Montana: Brucellosis surveillance meetings draw questions

Bill Brewster

Photo by Bill BrewsterMontana state veterinarian Marty Zaluski explains the proposed brucellosis rule details during a meeting in Three Forks, MT.

Several dozen producers attended the second of three public meetings regarding Montana’s Designated Surveillance Area (DSA), hosted by the Montana Department of Livestock (MDOL) on Nov. 10, 2010 at Headwaters Livestock in Three Forks, MT.

The proposed administrative rule is being modified in Montana to require mandatory calfhood brucellosis vaccinations for sexually intact female cattle or bison in the entirety of Park, Madison, Gallatin and Beaverhead counties where the DSA is located.

Female cattle or domestic bison that are not Official Calfhood Vaccinates (OCV) eligible may become Official Adult Vaccinates (OAV) following a negative brucellosis test.
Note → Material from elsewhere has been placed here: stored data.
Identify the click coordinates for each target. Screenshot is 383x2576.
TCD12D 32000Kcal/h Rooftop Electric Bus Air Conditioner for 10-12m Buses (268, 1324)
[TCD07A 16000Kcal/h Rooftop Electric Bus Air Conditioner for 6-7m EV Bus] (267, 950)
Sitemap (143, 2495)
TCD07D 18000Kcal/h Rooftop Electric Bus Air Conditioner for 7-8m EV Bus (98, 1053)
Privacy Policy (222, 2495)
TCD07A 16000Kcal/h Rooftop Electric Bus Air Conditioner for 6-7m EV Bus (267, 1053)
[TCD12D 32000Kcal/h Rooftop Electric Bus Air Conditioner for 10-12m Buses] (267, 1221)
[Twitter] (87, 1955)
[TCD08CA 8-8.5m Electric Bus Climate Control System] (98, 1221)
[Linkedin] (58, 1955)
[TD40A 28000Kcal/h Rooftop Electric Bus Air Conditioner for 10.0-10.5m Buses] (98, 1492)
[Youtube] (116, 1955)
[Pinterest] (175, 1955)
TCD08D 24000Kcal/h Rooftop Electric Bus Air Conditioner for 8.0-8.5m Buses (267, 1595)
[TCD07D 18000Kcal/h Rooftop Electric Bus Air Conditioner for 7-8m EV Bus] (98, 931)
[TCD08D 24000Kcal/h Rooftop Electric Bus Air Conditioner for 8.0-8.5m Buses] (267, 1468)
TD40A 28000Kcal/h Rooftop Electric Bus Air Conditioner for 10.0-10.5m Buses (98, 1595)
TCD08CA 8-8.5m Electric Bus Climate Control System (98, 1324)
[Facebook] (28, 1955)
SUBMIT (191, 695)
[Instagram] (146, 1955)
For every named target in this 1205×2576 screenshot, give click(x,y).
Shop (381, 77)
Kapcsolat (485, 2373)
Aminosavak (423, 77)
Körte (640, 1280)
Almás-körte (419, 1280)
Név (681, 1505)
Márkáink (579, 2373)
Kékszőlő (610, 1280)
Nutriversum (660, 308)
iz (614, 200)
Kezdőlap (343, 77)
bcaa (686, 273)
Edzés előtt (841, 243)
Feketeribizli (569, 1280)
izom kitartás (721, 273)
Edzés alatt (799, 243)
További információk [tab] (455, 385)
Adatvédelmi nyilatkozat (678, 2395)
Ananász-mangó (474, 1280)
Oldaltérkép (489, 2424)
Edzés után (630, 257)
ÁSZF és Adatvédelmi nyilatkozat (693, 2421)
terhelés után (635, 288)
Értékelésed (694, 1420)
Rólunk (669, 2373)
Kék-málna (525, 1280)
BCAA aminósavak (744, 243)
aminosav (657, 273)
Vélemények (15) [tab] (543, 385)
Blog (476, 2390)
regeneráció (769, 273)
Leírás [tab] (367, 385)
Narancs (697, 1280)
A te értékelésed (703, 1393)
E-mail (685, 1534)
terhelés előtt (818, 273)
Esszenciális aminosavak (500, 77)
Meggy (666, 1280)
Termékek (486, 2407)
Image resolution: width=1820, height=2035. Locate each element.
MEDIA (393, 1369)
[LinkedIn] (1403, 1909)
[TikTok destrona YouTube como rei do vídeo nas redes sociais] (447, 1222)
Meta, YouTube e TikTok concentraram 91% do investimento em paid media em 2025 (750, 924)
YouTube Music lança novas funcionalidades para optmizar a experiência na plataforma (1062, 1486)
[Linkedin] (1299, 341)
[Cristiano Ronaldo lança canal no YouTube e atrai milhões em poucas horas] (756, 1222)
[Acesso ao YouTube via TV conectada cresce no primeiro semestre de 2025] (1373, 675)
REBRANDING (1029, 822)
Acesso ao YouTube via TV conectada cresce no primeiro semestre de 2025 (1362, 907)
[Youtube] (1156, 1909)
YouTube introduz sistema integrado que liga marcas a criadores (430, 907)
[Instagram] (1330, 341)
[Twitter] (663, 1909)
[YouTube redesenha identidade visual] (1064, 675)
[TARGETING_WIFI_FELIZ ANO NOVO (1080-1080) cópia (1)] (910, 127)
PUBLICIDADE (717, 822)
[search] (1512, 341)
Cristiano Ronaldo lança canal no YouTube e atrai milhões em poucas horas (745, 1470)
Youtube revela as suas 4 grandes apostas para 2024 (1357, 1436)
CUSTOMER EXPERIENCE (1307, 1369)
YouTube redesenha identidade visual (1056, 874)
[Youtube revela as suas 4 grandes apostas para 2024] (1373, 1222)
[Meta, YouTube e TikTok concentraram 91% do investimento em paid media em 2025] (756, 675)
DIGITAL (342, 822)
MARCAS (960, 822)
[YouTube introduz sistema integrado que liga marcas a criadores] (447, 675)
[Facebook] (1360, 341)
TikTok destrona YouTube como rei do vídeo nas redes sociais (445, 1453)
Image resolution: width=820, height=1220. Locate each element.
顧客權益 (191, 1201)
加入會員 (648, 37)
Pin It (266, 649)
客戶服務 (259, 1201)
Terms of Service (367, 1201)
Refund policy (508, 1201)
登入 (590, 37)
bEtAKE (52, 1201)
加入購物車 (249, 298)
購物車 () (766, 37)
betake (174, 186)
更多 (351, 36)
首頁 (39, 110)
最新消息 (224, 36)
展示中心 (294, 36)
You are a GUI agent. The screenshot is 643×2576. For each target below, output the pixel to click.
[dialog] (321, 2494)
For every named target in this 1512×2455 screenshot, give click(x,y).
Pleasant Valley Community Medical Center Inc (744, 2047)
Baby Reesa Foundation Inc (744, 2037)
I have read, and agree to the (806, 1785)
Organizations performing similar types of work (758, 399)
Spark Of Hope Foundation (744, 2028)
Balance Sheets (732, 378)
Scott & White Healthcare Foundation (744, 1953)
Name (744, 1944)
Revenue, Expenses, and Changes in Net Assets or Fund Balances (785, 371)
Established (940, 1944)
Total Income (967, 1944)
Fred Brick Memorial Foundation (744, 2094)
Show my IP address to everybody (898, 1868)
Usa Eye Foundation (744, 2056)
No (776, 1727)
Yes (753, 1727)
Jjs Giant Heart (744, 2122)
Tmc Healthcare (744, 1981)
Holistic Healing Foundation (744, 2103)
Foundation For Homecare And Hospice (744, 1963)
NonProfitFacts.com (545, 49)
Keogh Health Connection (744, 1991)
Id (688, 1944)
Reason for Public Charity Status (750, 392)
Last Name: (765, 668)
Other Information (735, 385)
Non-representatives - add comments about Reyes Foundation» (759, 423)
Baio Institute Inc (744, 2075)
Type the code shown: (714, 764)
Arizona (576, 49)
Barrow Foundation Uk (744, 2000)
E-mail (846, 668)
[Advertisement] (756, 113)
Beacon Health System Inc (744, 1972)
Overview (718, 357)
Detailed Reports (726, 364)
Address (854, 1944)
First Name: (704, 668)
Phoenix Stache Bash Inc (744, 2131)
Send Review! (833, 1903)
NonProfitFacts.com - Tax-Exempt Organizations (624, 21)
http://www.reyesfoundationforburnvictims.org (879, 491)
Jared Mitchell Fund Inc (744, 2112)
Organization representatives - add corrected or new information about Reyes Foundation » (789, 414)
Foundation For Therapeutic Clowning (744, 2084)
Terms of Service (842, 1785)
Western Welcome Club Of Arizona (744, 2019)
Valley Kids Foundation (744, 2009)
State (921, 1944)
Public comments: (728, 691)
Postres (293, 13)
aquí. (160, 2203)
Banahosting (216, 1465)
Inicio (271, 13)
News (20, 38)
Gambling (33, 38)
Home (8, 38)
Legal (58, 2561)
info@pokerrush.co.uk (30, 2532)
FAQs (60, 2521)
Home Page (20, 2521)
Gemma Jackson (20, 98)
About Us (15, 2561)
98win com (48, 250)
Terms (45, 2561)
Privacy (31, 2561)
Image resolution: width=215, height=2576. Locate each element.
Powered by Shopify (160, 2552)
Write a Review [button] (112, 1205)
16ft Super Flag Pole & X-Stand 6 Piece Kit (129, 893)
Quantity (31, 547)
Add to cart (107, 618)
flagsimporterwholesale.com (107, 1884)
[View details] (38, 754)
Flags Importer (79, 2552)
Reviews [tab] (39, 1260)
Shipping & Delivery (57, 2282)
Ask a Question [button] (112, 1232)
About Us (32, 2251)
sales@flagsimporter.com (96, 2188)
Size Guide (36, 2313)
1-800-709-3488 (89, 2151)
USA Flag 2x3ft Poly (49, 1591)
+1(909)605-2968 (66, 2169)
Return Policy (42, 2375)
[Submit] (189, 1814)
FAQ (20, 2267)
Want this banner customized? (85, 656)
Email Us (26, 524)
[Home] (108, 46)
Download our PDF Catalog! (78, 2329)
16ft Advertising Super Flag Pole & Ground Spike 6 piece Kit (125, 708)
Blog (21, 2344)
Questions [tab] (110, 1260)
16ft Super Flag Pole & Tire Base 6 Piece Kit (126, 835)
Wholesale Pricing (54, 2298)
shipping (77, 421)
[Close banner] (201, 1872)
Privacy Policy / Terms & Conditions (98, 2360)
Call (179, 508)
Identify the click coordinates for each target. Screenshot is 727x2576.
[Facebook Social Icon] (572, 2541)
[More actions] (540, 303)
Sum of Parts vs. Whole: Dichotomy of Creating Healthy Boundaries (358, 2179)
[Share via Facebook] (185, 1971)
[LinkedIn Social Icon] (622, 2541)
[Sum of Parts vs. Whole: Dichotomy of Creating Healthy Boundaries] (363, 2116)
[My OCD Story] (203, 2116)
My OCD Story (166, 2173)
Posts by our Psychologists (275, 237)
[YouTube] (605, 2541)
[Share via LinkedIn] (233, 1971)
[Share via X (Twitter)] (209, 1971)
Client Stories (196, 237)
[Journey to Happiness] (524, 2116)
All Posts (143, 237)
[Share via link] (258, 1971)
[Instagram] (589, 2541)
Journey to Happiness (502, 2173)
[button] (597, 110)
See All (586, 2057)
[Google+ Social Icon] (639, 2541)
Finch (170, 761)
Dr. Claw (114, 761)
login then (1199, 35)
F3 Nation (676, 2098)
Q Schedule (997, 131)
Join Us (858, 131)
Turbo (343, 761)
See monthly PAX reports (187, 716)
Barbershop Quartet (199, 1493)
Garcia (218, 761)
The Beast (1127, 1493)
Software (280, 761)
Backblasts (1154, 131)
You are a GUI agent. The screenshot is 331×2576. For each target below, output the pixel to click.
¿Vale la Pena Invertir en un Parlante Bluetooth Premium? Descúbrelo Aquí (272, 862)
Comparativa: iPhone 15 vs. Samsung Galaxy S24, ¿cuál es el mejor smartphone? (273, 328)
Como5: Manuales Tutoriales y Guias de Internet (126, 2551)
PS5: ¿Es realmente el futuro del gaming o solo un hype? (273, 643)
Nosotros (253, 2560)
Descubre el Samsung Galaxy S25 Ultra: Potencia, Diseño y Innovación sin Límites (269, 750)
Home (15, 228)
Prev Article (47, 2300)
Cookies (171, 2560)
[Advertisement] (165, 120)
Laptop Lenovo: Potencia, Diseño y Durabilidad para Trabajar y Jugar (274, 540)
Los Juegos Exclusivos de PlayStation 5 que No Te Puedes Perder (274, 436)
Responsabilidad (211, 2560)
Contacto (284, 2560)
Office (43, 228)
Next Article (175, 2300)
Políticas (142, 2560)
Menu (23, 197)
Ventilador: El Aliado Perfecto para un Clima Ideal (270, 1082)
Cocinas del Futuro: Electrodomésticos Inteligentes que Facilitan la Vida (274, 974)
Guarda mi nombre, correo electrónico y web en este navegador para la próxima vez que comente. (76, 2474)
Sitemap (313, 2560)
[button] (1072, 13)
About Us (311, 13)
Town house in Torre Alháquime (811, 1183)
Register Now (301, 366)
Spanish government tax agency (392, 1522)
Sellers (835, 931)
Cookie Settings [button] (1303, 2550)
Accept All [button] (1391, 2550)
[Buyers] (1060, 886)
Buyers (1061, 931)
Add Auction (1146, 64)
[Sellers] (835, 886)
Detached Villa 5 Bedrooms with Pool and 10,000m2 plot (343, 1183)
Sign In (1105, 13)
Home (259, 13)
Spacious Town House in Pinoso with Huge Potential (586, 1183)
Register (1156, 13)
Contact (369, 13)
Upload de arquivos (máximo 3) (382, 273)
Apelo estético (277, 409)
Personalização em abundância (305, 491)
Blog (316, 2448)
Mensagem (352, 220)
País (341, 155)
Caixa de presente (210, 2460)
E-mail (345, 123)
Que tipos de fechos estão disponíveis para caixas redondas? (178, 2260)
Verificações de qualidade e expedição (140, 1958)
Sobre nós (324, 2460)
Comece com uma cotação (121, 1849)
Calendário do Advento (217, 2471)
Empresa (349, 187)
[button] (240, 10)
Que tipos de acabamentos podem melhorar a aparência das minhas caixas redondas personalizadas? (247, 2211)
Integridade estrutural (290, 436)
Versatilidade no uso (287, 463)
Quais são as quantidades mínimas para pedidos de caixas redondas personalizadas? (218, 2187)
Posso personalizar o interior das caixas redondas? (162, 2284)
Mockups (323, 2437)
An approved brucella vaccine is a brucella product approved by and produced under license of USDA for injection into cattle or bison to enhance their immune response to brucella.

According Dr. Marty Zaluski, DVM, MDOL state veterinarian, vaccination is imperative for the protection of the breeding population in the state of Montana. He said the required OCV within the DSA simply makes mandatory the brucellosis program utilized by USDA-APHIS to eradicate brucellosis from livestock in the U.S. It also improves the immunity of and reduces the number of non-vaccinated animals within the breeding herd throughout the entire state.

In addition to requiring OCV in the four-county area, the addition of $100 penalties per animal is included in the proposed rule.

“Penalties are designed for individuals who do not want to cooperate with the rule, or to test to help Montana protect its livestock industry,” Zaluski said. “Enforcement options are there for folks who are not doing the right thing.”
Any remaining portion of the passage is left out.